The Provocative Question

Here’s the thing I keep coming back to: What if AI coding is like premature optimization?

Premature optimization: You make the code faster before you know what’s slow. You add complexity and reduce maintainability. Later, you realize you optimized the wrong thing.

AI coding: You make code writing faster before you know that’s the bottleneck. You add review overhead and reduce quality. Later, you realize code writing wasn’t the constraint.

Maybe for some teams, in some contexts, code generation is the bottleneck. But for most teams I talk to, the constraints are:

  • Requirements clarity (what are we actually building?)
  • Design decisions (how should this work?)
  • Cross-team coordination (who owns what?)
  • Customer feedback loops (is this the right solution?)

AI doesn’t help with any of that. It just makes it faster to build the wrong thing.

What Product Wants from Engineering

I don’t care if you use AI or not. What I care about:

  1. Ship working features (not just code)
  2. Ship features customers want (not just features we specced)
  3. Ship sustainable code (not technical debt time bombs)
  4. Preserve the ability to adapt (not lock us into rigid architectures)

If AI helps with that, great. If it’s creating more rework and burning out seniors, then we’re going backwards.

The Metrics We Should Actually Track

Instead of:

  • PRs merged
  • Lines of code
  • Sprint velocity

Track:

  • Time to validated customer value (idea → users successfully using the feature)
  • Feature success rate (% of shipped features that meet adoption goals)
  • Unplanned work ratio (% of engineering time spent on bugs/incidents vs new features)
  • Engineering capacity for strategic work (% of senior time on architecture, technical strategy, mentorship)

By these metrics, AI coding is failing. At least at our company.

The Conversation We Need to Have

Maya, Luis, Michelle, Keisha—this thread is exactly what we need. Cross-functional reality check.

Engineering says: “We’re faster!”
Product says: “I don’t see it.”
Leadership says: “Where’s the ROI?”
People managers say: “Seniors are burning out.”
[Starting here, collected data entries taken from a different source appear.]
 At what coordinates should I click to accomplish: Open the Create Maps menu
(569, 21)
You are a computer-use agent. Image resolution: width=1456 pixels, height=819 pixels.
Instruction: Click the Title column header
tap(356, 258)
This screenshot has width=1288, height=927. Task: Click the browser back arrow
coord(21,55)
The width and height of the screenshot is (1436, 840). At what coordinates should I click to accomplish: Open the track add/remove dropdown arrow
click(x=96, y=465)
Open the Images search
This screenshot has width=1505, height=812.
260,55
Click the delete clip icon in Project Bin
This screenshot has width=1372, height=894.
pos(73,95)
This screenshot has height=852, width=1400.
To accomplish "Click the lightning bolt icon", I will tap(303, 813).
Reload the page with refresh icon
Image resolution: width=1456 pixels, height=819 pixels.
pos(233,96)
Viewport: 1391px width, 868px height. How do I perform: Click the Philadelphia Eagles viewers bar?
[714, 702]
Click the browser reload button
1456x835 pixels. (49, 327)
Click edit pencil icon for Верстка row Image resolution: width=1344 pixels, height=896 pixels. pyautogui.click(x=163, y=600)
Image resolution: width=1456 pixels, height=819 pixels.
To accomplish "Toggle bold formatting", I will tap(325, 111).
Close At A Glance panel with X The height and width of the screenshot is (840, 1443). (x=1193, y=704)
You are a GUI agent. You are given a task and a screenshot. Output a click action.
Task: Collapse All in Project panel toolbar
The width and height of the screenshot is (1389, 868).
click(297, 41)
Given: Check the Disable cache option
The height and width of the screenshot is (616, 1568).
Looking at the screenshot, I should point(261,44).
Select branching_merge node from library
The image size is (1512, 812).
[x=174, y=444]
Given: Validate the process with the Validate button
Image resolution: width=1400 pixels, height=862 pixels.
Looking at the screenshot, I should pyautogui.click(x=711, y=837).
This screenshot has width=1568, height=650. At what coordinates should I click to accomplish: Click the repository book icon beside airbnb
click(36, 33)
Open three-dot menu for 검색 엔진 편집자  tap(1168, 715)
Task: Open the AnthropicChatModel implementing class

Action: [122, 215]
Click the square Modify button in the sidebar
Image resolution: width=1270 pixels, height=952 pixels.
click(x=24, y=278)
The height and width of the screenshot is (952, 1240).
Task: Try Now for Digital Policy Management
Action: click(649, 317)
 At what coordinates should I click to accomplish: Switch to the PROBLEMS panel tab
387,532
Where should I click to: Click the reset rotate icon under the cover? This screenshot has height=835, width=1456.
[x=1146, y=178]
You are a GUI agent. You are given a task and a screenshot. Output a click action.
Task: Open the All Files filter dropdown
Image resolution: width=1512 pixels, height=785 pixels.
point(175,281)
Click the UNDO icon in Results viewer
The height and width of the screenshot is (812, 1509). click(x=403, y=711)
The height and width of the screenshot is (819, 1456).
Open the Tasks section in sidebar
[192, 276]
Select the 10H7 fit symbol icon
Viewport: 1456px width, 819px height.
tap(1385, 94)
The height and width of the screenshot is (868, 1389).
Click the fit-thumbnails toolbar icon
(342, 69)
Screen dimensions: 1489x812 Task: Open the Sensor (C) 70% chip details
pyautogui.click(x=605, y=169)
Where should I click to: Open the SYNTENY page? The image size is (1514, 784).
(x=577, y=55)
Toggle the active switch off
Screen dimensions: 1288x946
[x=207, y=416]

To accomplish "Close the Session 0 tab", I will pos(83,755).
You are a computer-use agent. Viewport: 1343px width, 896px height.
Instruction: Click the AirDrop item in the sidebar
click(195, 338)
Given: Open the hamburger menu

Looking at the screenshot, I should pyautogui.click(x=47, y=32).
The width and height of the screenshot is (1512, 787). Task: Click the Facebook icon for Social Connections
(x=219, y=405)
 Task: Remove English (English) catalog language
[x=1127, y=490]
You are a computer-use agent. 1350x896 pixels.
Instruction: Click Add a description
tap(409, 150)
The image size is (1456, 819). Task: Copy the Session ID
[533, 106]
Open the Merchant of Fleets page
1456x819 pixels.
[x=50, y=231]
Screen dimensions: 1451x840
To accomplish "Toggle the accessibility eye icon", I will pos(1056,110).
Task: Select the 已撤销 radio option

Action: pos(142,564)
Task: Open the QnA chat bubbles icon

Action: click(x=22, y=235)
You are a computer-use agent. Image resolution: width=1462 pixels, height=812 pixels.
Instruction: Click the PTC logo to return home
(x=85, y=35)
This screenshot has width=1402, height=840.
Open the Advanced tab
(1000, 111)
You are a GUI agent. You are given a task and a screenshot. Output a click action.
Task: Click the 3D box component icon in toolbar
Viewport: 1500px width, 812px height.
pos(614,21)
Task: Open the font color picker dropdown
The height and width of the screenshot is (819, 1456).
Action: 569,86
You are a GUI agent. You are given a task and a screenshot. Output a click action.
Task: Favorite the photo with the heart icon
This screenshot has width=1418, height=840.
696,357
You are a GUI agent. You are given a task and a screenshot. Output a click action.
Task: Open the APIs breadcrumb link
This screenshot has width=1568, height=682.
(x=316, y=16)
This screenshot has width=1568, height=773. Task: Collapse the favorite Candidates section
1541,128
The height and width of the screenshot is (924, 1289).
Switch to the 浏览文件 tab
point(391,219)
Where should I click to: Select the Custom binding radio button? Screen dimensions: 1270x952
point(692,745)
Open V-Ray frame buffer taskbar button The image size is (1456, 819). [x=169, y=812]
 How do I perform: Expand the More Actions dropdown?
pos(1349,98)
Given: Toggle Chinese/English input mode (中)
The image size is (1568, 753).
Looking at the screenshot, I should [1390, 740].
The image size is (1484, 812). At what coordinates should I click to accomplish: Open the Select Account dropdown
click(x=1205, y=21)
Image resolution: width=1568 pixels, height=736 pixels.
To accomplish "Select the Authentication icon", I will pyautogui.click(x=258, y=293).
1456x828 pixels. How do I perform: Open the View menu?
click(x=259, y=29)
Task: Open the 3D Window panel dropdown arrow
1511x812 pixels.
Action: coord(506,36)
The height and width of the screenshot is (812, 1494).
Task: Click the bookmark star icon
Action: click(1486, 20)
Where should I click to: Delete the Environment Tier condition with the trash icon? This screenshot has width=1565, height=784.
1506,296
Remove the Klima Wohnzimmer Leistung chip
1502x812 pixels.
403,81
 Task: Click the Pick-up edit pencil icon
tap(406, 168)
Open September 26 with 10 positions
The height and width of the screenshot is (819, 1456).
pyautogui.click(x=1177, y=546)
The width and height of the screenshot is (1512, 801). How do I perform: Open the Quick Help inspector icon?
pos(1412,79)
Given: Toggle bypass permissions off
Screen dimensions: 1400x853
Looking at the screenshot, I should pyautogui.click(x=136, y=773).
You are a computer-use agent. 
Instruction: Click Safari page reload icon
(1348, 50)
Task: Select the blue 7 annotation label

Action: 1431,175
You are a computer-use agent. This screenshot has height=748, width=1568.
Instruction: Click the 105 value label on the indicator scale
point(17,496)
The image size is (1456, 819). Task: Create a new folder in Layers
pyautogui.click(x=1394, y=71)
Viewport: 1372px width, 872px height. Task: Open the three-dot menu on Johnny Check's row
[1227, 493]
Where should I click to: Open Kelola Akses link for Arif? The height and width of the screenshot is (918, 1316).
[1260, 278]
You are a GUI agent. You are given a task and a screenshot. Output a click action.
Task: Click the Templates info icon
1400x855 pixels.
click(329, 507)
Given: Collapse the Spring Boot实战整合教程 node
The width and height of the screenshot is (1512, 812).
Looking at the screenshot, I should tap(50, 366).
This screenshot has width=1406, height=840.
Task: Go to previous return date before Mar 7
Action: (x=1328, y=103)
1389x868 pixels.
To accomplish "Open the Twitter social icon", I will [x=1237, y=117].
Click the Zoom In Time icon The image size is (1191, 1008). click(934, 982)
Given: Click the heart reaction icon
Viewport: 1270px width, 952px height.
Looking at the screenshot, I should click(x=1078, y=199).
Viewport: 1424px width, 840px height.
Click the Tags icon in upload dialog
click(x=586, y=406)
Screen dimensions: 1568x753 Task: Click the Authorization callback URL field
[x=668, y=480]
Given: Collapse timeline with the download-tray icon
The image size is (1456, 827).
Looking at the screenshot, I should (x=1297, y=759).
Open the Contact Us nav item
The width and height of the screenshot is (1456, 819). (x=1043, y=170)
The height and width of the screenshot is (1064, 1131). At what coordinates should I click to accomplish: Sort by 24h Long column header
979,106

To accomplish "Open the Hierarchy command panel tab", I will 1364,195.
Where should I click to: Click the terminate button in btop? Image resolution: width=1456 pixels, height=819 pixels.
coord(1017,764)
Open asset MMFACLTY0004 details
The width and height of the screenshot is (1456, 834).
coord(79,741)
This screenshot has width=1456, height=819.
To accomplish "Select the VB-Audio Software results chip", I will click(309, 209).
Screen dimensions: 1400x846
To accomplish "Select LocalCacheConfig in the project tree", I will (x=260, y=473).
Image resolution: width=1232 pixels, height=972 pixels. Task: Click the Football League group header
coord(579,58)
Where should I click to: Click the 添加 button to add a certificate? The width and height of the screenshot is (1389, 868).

Everyone’s right. And that means the problem isn’t individual performance—it’s the system.

We need to stop asking “How do we use AI coding better?” and start asking “What business outcomes are we trying to achieve, and is AI coding actually helping?”

For some use cases (boilerplate, tests, documentation), yes.
For core business logic and complex features, I’m increasingly skeptical.

Curious what other product leaders are seeing. Are you measuring customer-facing outcomes differently with AI coding? Or are we all flying blind on this?